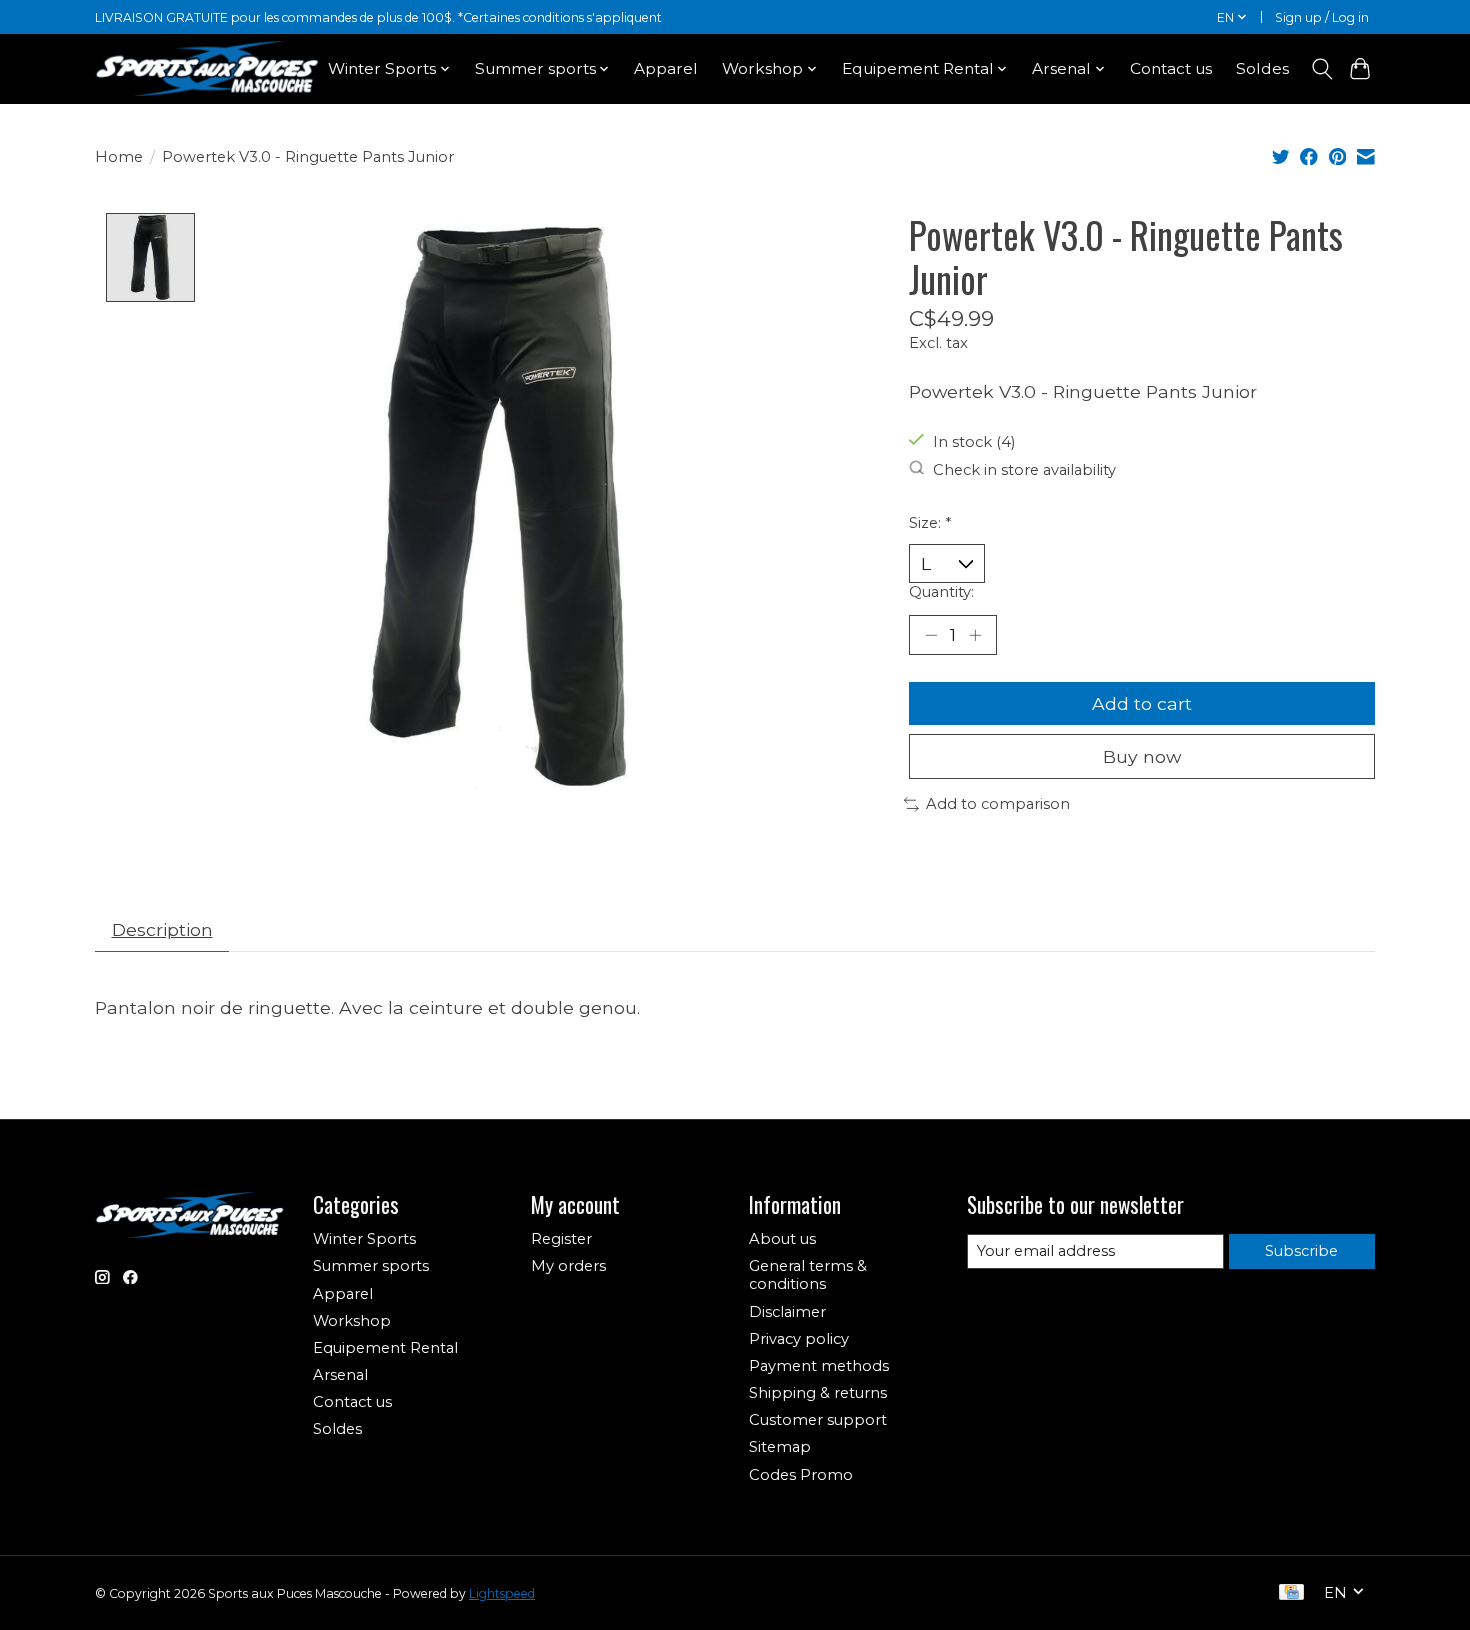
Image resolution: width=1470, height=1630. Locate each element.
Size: (930, 523)
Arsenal (340, 1375)
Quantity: (941, 592)
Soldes (1262, 68)
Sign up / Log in (1322, 17)
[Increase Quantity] (975, 635)
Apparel (666, 68)
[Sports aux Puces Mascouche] (207, 68)
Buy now (1142, 756)
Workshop (352, 1321)
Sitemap (780, 1447)
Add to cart (1142, 703)
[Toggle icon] (1321, 69)
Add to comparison (998, 804)
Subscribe (1301, 1251)
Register (561, 1239)
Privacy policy (799, 1339)
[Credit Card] (1291, 1593)
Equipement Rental (385, 1348)
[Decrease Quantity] (931, 635)
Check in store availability (1024, 469)
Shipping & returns (818, 1393)
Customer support (818, 1420)
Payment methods (819, 1366)
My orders (568, 1266)
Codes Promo (801, 1475)
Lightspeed (502, 1593)
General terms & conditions (808, 1275)
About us (782, 1239)
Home (119, 157)
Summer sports (371, 1266)
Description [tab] (162, 929)
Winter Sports (364, 1239)
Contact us (1171, 68)
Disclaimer (787, 1312)
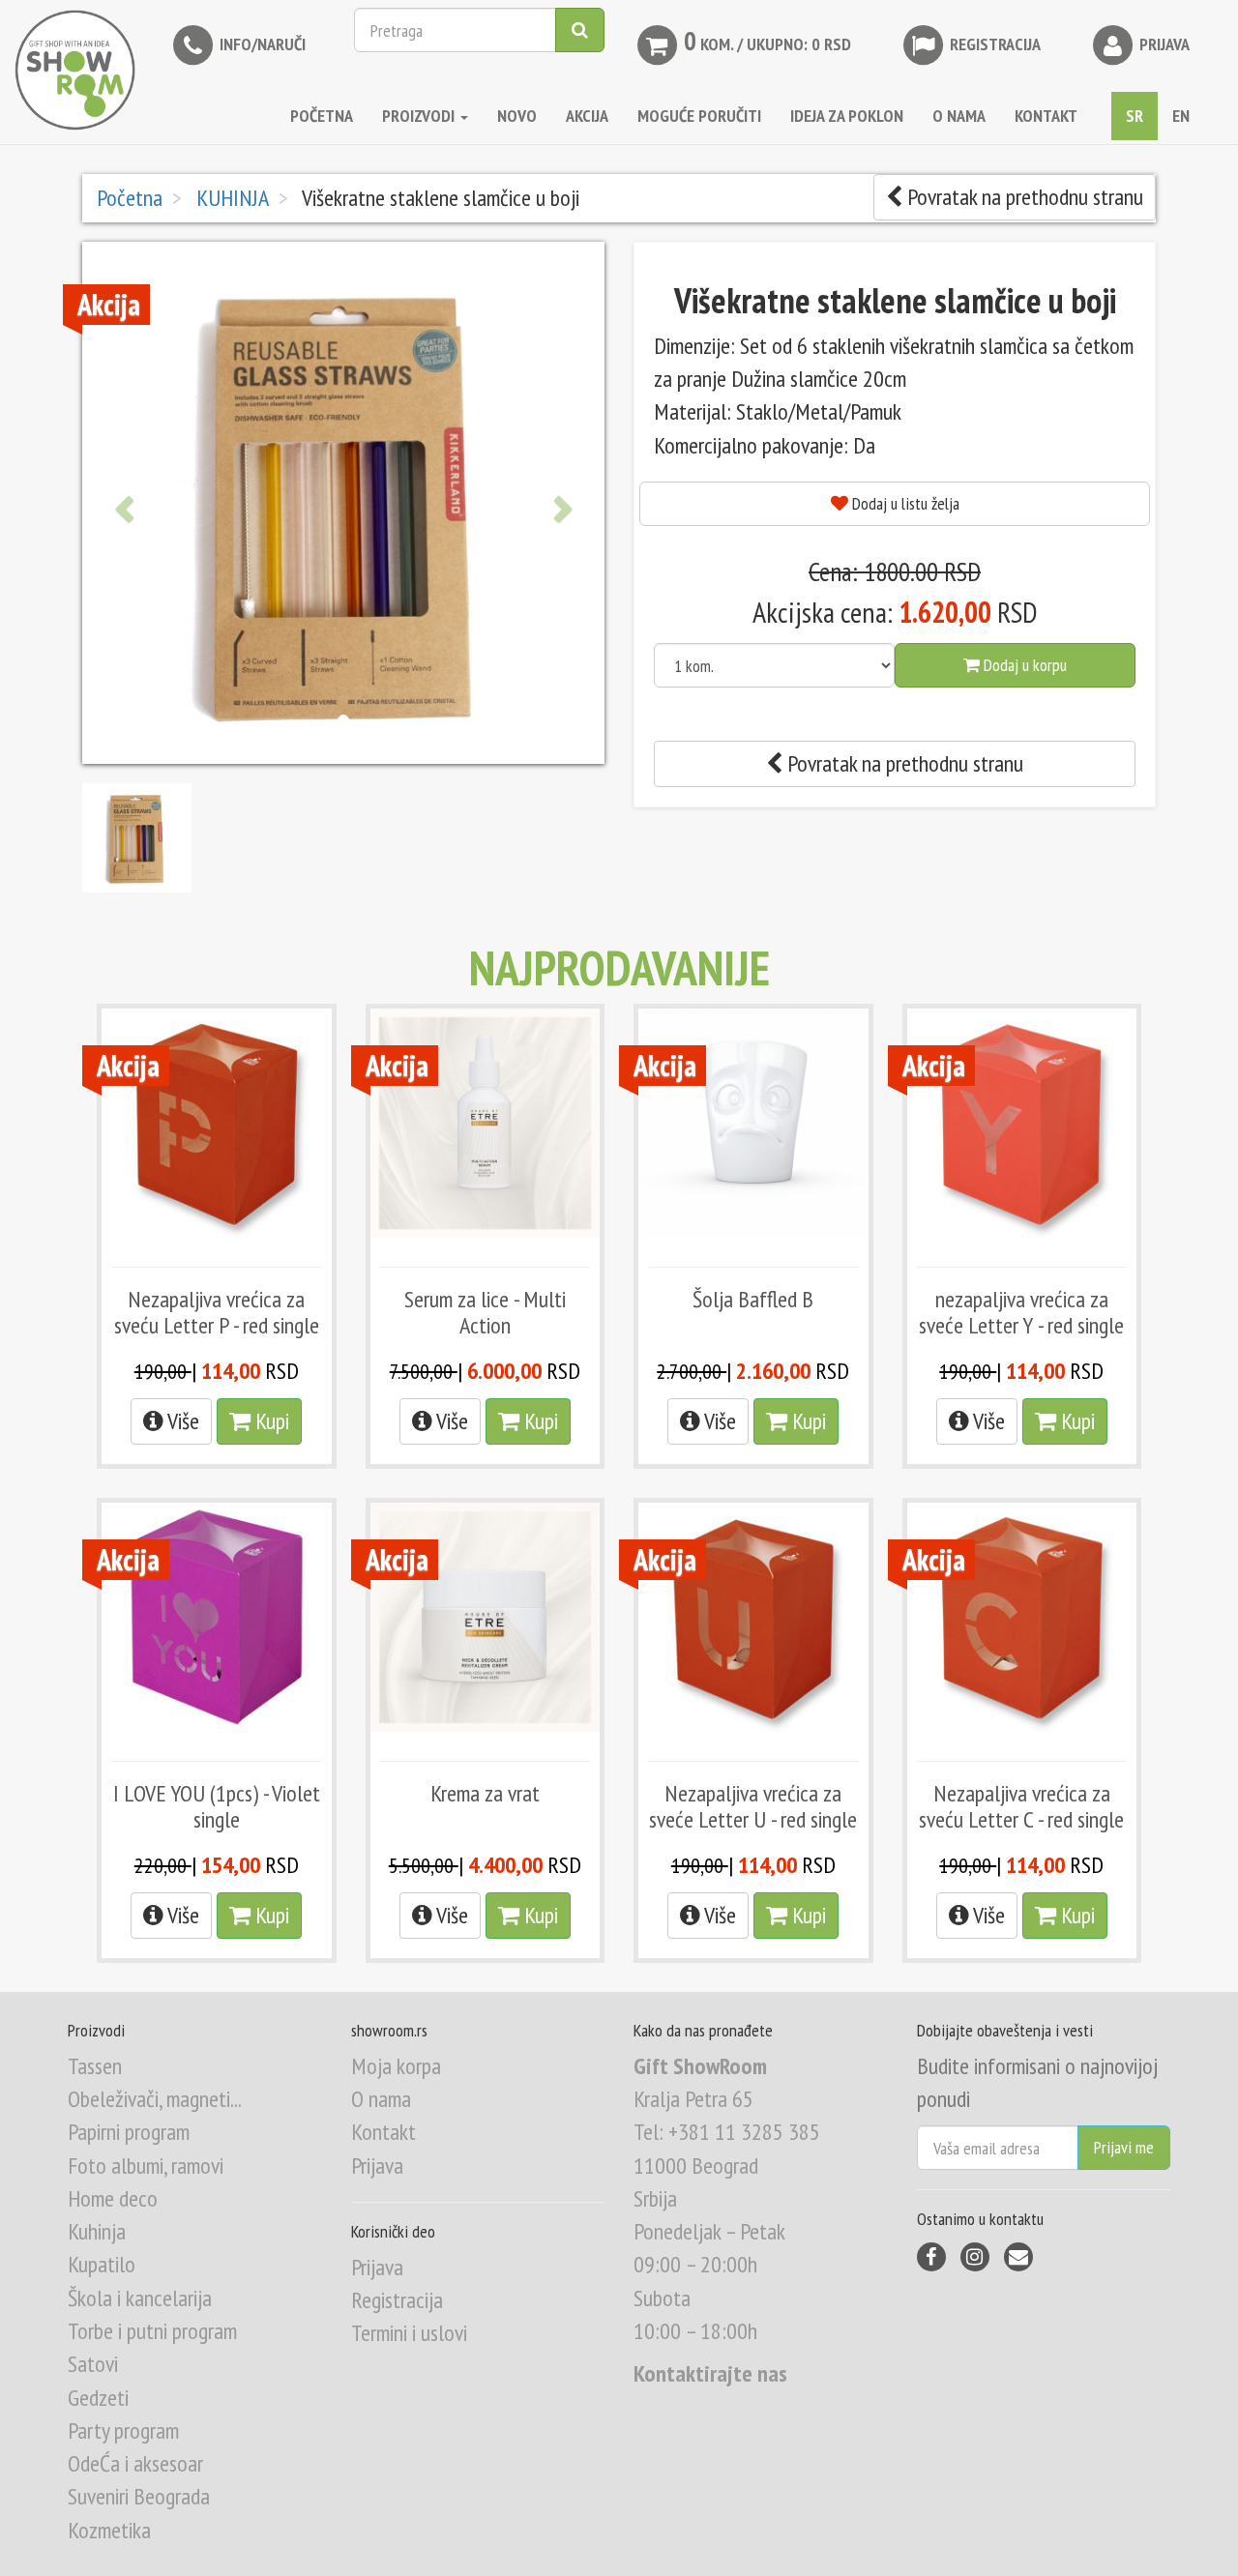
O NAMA (959, 115)
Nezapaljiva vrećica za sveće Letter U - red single (753, 1805)
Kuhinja (97, 2231)
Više (181, 1421)
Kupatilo (101, 2264)
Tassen (95, 2066)
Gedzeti (98, 2398)
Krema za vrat (485, 1793)
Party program (123, 2430)
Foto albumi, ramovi (145, 2166)
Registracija (993, 44)
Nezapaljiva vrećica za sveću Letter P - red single (216, 1311)
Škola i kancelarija (140, 2298)
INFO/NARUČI (261, 44)
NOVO (517, 115)
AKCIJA (587, 115)
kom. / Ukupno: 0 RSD (767, 40)
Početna (321, 115)
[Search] (579, 30)
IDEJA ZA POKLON (846, 115)
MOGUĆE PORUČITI (699, 115)
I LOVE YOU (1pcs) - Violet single (216, 1805)
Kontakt (383, 2132)
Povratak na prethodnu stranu (1022, 197)
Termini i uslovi (409, 2333)
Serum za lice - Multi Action (485, 1311)
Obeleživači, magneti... (155, 2099)
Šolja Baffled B (753, 1299)
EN (1181, 115)
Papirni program (129, 2132)
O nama (381, 2099)
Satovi (93, 2364)
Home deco (113, 2198)
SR (1134, 115)
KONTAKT (1046, 115)
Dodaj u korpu (1023, 665)
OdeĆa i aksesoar (135, 2463)
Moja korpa (396, 2066)
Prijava (1162, 44)
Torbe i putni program (152, 2331)
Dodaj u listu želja (903, 503)
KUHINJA (230, 198)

================================

Required action
Search the preceding listing for the word "Quantity" and pull out every line that holds it.

Result for this task
Quantity: (941, 592)
[Increase Quantity] (975, 635)
[Decrease Quantity] (931, 635)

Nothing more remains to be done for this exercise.